Cash for Keeps is a Tennessee Walking Horse who won the World Grand Championship in the 2000 Tennessee Walking Horse National Celebration. He returned to competition 6 years later and won Plantation Lite-Shod World Championships with both Ray Gilmer and Dr. Jeanne Morrison.

==Life and career==
Cash for Keeps is a chestnut stallion foaled in 1991. He was bred by Bonnie Cady, and was sired by the World Grand Champion Coin's Hard Cash, out of the mare Pride's Georgia Peach. His maternal grandsire was Harlinsdale Farm's notable sire Pride of Midnight. Cash for Keeps was purchased by the Harrell Brawner family of Wynne, Arkansas in 1994 and initially trained by Sammy Day. Ridden by Day, he won the four-year-old preliminary class in the 1995 Tennessee Walking Horse National Celebration and followed up by winning the World Championship for that age division. In 1997 the Brawners moved Cash for Keeps to Ray Gilmer's West Tennessee stable so he would be closer to their home.
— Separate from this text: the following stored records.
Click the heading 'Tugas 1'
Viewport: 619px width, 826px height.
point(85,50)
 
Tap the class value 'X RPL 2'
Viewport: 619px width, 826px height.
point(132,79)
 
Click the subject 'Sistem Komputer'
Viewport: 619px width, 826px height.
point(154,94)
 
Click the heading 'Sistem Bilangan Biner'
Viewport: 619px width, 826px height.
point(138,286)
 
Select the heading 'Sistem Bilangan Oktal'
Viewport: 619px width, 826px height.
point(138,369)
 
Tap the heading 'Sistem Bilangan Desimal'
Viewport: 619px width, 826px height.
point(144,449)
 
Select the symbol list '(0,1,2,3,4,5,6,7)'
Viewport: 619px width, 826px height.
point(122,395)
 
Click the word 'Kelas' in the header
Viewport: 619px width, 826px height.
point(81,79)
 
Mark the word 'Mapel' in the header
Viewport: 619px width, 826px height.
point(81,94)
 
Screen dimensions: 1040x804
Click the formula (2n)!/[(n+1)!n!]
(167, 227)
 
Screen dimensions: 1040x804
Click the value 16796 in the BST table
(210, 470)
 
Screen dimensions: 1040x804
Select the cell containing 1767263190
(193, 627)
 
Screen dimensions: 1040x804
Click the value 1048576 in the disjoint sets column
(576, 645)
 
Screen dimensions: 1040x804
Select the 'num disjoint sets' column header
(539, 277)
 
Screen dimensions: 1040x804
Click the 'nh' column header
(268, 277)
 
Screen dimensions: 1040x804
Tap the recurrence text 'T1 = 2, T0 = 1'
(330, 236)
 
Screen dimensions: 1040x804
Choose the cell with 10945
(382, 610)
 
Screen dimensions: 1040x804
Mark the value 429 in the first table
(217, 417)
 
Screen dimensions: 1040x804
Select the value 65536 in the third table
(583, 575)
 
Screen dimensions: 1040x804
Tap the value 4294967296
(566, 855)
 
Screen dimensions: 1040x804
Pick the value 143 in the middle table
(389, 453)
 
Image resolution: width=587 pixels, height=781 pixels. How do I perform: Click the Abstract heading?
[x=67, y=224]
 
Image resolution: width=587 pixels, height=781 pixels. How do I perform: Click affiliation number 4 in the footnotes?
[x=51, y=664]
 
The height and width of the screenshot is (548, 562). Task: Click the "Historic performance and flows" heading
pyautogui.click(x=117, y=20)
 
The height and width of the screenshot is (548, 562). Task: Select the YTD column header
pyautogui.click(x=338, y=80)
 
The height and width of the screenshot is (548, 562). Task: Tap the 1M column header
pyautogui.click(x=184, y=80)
By 2000 Cash for Keeps had made several bids for the World Grand Championship, and the Brawners had publicly announced that if he did not win that year, they would retire him. When Cash for Keeps won, Gilmer had been training for 28 years and had never thought he would actually win the World Grand Championship. Following the World Grand Championship, Gilmer and Cash for Keeps made appearances at multiple horse shows across the Southeast and signed autographs at the Celebration Grounds.
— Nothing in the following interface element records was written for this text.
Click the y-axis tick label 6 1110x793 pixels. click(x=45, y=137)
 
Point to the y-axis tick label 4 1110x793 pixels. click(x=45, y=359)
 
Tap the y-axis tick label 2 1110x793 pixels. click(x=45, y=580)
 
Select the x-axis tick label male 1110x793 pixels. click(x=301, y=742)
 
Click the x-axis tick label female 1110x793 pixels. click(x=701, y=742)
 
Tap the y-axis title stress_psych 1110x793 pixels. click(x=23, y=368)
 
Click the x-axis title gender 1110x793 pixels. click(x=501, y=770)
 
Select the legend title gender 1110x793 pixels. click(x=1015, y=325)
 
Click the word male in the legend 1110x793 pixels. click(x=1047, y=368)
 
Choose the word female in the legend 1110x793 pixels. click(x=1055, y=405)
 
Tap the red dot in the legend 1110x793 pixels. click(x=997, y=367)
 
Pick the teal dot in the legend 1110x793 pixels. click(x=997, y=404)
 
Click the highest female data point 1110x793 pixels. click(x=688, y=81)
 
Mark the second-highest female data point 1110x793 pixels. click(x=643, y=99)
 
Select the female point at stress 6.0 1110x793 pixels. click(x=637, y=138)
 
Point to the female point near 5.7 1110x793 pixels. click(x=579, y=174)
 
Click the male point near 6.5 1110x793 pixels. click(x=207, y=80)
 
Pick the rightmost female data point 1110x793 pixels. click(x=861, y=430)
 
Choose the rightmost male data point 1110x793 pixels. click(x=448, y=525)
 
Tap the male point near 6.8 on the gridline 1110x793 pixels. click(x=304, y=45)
One year after his win, Cash for Keeps was formally retired in a ceremony at the 2001 Celebration. He wore his sire's horse blanket and was ridden by Gilmer to the song "Remember Me" from the Coyote Ugly movie soundtrack. At the end of the ceremony Gilmer dismounted, attached the reins to the saddle so they could not drag or catch Cash for Keeps' feet, and allowed the horse to exit the arena by himself. Gilmer and Falcon Ridge Farm purchased Cash for Keeps and stood him at stud for a few years following his retirement from showing.
In late 2004 Cash for Keeps was sold to Morrison Stables, Hattiesburg, Mississippi.
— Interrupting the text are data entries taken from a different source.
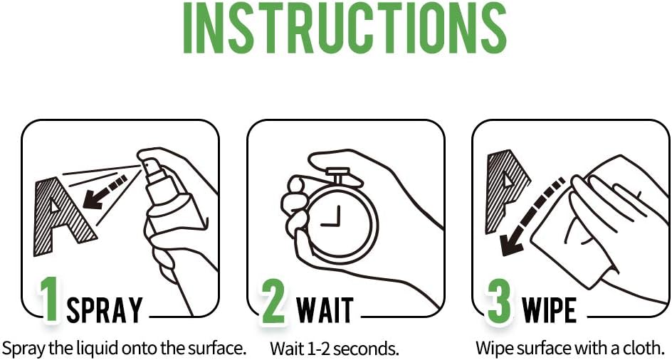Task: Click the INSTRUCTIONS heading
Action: (345, 28)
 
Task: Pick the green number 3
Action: (500, 300)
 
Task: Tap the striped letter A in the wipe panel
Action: (505, 191)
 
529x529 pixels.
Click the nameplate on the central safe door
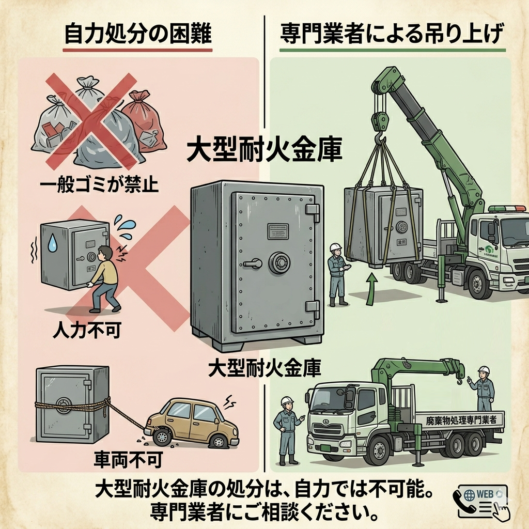tap(278, 231)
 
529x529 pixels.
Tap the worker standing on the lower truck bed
tap(483, 387)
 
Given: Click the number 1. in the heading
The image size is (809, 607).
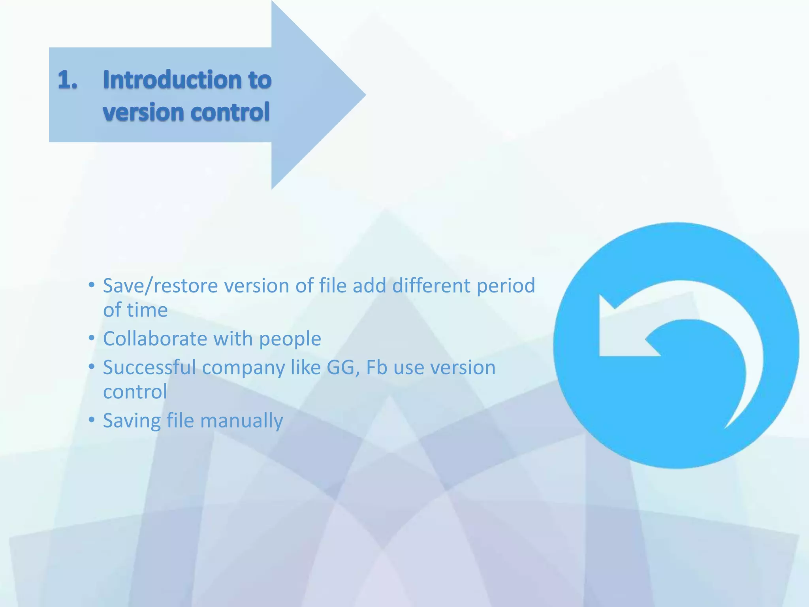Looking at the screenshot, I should [x=68, y=80].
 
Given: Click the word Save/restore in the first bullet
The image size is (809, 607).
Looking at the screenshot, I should [x=160, y=286].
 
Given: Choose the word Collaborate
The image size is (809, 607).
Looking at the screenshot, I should [x=155, y=339].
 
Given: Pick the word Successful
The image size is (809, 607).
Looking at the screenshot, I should [x=149, y=367].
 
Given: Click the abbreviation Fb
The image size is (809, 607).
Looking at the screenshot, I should [x=376, y=367].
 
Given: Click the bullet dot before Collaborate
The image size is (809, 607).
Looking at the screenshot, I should [x=92, y=338].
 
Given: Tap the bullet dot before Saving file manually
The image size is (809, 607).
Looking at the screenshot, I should [x=92, y=420].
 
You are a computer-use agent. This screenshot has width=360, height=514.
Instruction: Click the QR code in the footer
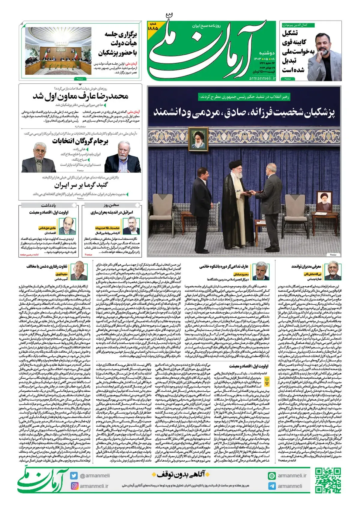tap(328, 480)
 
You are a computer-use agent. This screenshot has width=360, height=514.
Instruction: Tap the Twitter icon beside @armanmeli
tap(74, 476)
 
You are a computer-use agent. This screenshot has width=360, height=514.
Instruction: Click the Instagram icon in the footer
tap(74, 486)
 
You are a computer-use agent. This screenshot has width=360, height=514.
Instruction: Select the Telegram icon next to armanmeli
tap(272, 486)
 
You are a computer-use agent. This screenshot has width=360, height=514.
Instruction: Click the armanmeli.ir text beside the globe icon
tap(292, 476)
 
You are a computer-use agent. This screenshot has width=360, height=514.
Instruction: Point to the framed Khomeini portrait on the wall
tap(198, 138)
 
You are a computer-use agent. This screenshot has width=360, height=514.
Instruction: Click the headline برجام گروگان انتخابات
tap(80, 141)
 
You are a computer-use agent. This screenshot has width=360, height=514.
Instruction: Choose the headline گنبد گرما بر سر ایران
tap(81, 185)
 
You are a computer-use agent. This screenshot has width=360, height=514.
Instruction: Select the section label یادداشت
tap(48, 205)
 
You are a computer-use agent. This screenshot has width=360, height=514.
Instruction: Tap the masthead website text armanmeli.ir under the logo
tap(262, 78)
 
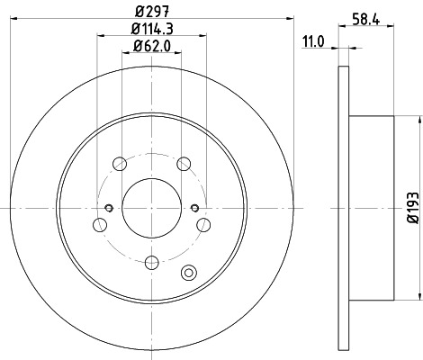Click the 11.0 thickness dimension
[x=312, y=41]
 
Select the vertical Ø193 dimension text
[x=412, y=207]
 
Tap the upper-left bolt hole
[x=119, y=163]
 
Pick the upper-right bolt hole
[x=184, y=163]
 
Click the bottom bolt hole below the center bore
[x=151, y=262]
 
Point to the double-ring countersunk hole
[x=188, y=274]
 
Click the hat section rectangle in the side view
[x=371, y=207]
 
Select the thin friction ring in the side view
[x=343, y=207]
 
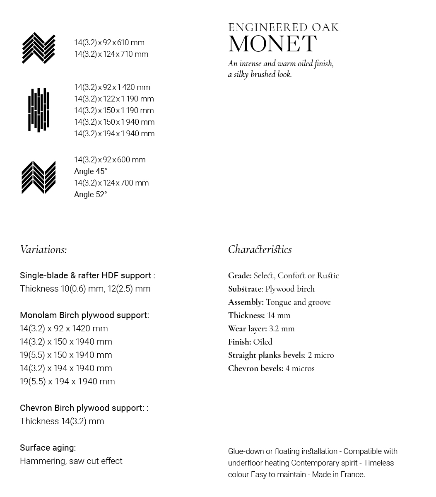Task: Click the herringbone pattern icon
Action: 39,48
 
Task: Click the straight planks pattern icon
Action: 39,110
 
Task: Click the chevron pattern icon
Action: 39,177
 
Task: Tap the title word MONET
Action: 272,44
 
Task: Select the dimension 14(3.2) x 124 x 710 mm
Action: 111,54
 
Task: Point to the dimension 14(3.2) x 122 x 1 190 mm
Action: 114,99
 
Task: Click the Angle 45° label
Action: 90,171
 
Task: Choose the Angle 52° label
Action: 90,195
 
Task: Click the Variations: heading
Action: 43,249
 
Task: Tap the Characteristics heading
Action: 260,249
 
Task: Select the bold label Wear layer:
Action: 247,329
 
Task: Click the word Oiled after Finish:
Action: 263,342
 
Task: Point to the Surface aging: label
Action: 48,448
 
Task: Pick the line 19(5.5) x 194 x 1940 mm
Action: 67,381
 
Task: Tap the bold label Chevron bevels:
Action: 255,369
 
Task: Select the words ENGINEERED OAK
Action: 283,28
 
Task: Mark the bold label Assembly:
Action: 246,302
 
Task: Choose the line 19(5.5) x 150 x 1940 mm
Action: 66,355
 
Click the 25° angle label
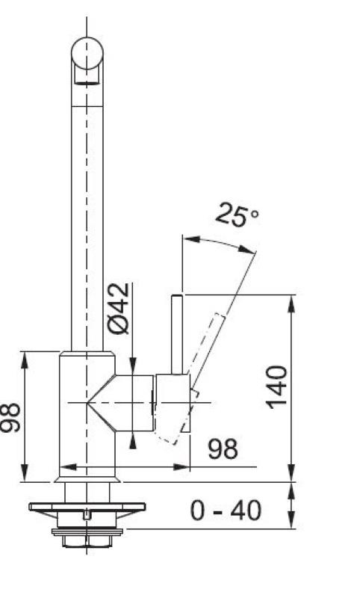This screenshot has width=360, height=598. [x=237, y=215]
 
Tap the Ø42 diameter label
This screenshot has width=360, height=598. [x=119, y=309]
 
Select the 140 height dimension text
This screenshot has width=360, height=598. [x=276, y=387]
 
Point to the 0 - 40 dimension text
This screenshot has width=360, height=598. [x=226, y=511]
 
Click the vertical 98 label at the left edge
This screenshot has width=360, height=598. [x=10, y=417]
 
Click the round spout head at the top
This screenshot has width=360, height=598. [x=87, y=53]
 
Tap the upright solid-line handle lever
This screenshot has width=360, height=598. [x=178, y=334]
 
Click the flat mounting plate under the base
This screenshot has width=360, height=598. [x=87, y=507]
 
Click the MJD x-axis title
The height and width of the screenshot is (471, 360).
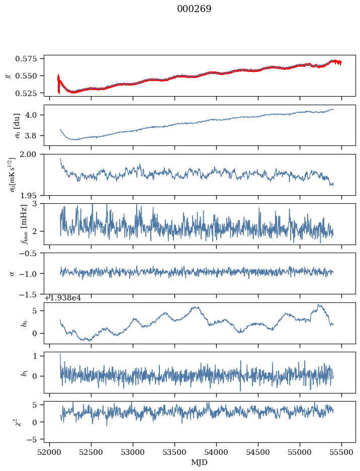(200, 462)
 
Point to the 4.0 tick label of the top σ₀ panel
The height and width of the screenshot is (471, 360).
(35, 115)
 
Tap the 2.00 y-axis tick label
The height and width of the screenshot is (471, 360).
(33, 154)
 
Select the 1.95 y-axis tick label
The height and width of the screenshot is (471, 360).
(33, 195)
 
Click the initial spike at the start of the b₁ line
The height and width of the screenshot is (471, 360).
(60, 354)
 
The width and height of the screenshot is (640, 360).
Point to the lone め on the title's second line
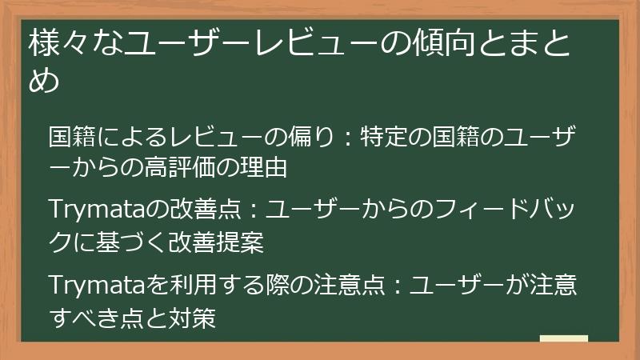pos(44,81)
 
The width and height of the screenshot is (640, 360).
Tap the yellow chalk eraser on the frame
pos(563,338)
In 2006, five years after being retired and at the age of 15, Cash for Keeps entered the Celebration again and, ridden by Gilmer, won the Plantation Lite-Shod World Championship. It was the first time in Celebration history a horse had won a flat-shod World Championship after winning the World Grand Championship. Gilmer said after the win, "A great horse should be able to excel at any level of show ring competition. All the pads and action devices should do is enhance a horse's natural gait." He also noted that he had wanted to show Cash for Keeps in a different division for several years to demonstrate the horse's ability.